*** Opening of Source material ***

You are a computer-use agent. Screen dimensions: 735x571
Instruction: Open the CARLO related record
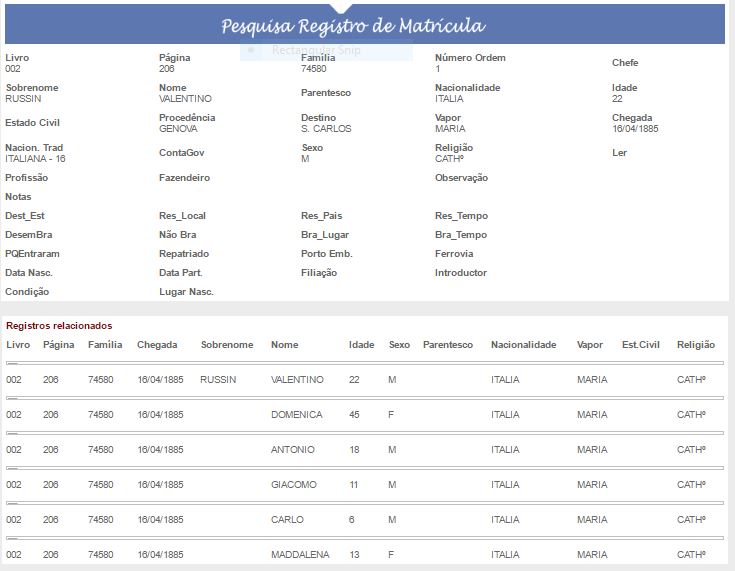287,520
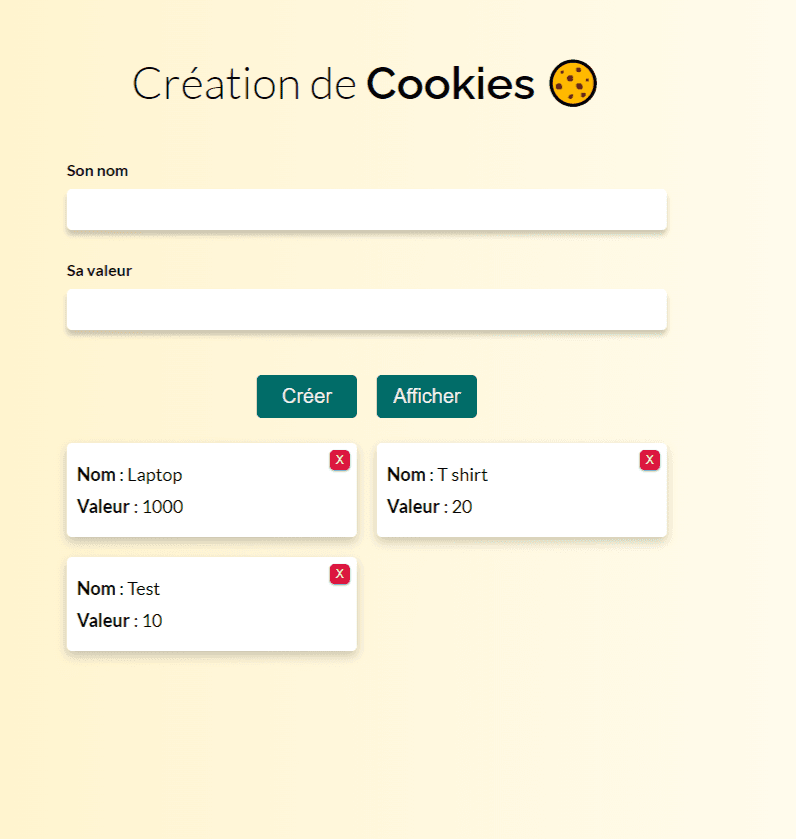Click the Sa valeur label
Screen dimensions: 796x839
pyautogui.click(x=98, y=271)
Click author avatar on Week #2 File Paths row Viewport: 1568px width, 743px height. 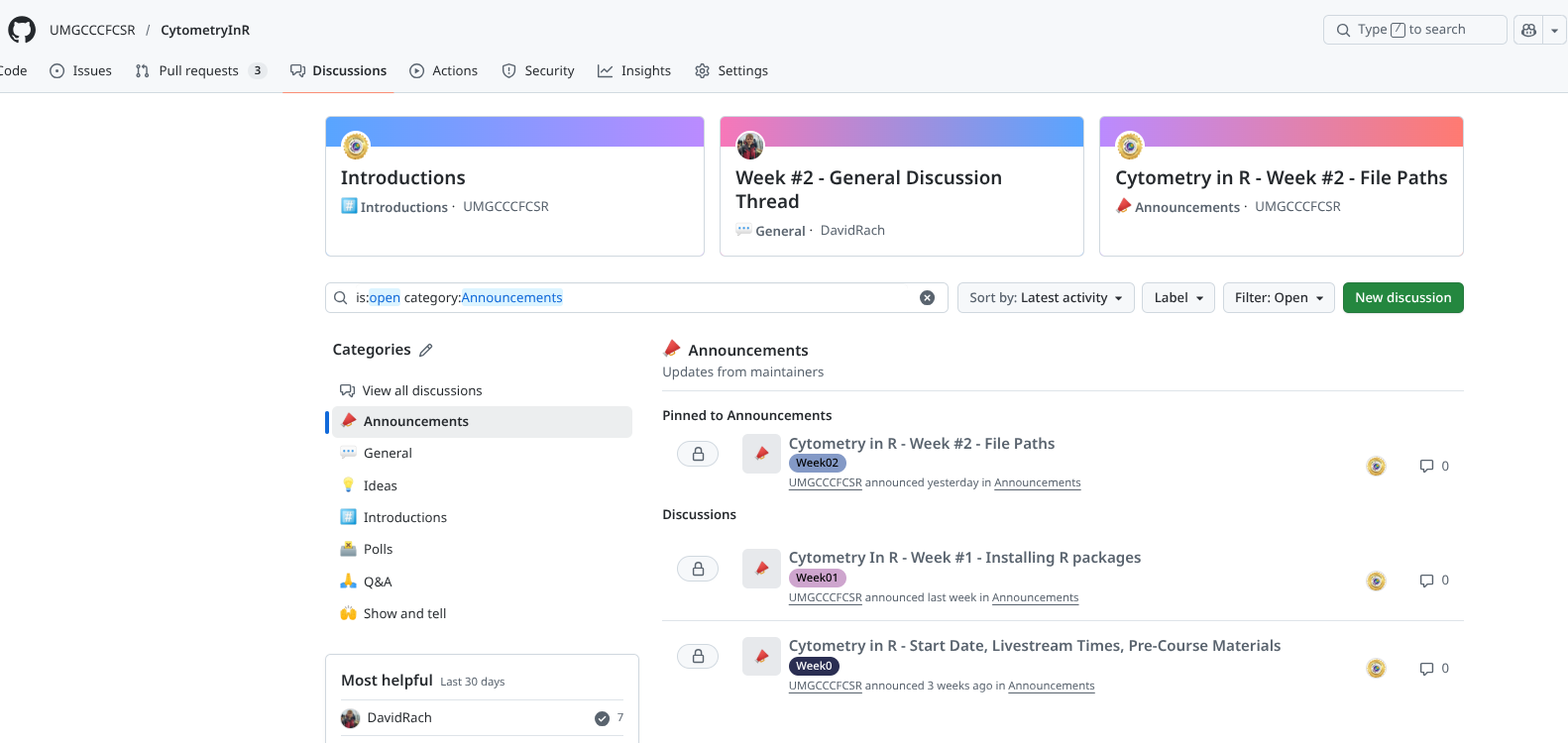coord(1376,467)
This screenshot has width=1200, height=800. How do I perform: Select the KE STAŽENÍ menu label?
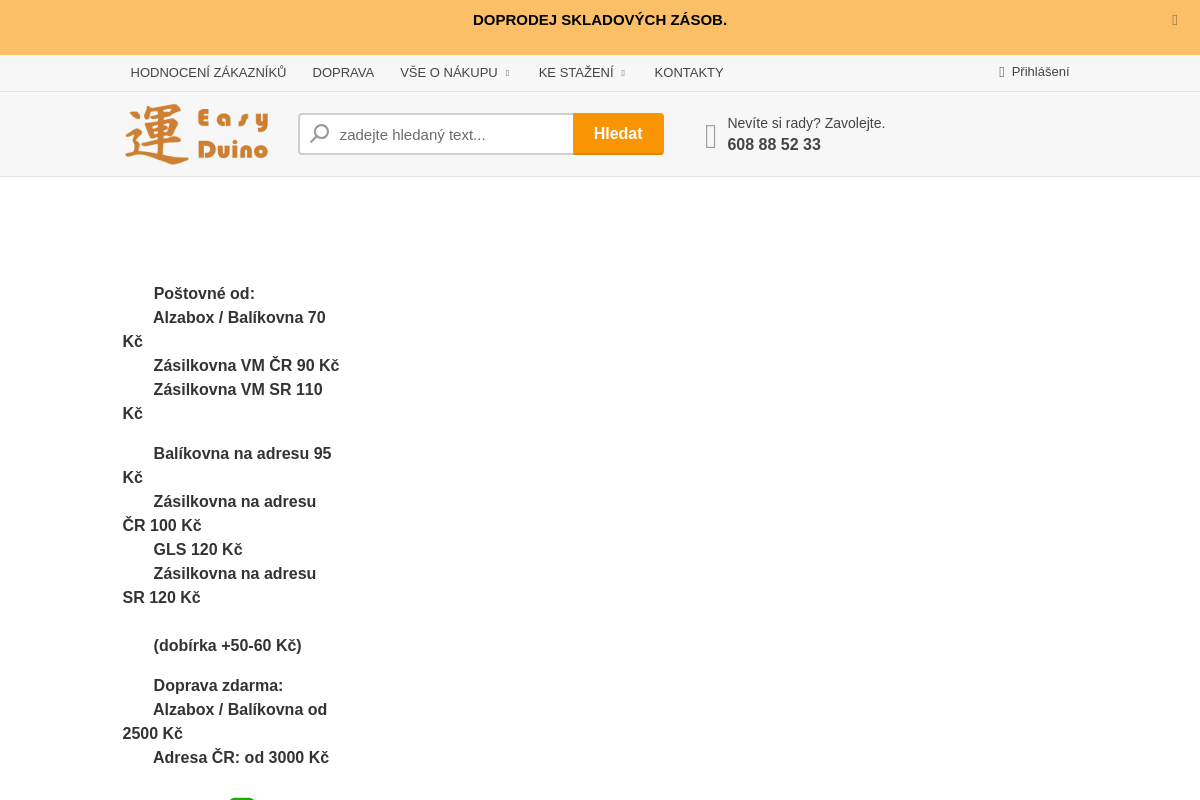[576, 73]
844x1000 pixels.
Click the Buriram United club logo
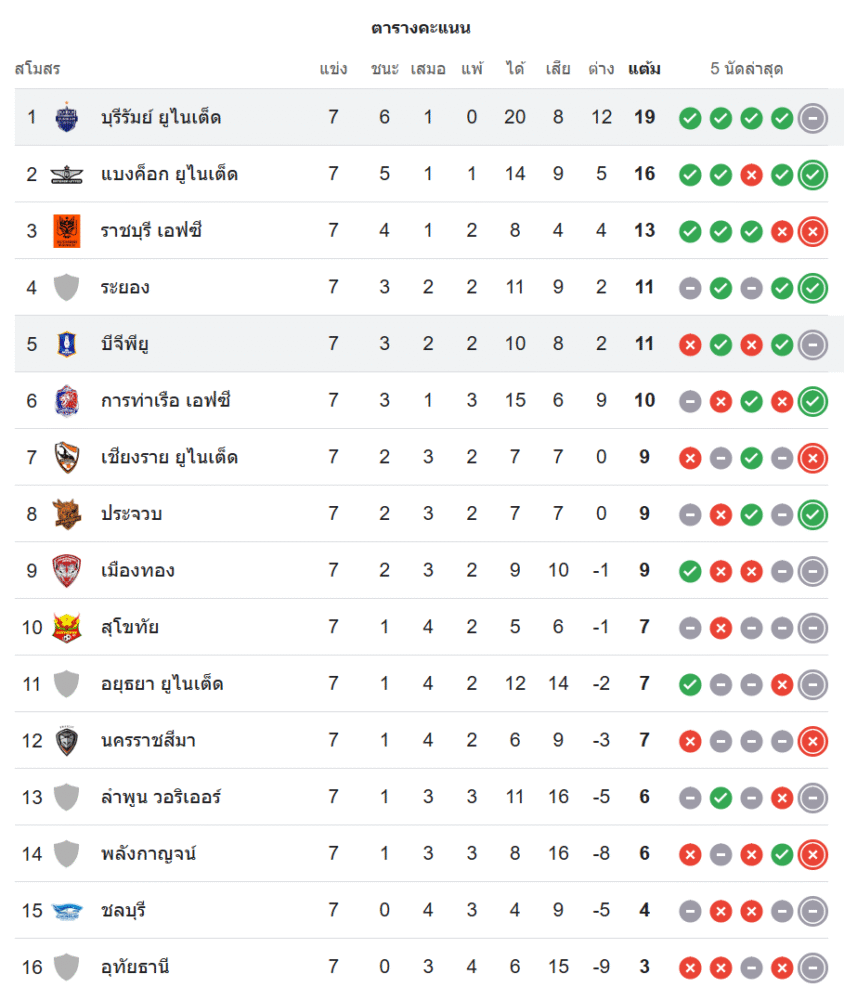[66, 117]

*** Close of Source material ***

• **Work request**:
Beginning with the line that contains "This screenshot has" in the data above, please copy each line exactly until the last line, both ends included, skipping any pictures.

• **Solved exercise**:
This screenshot has width=1200, height=800. How do I perform: Select the KE STAŽENÍ menu label?
[576, 73]
844x1000 pixels.
Click the Buriram United club logo
[66, 117]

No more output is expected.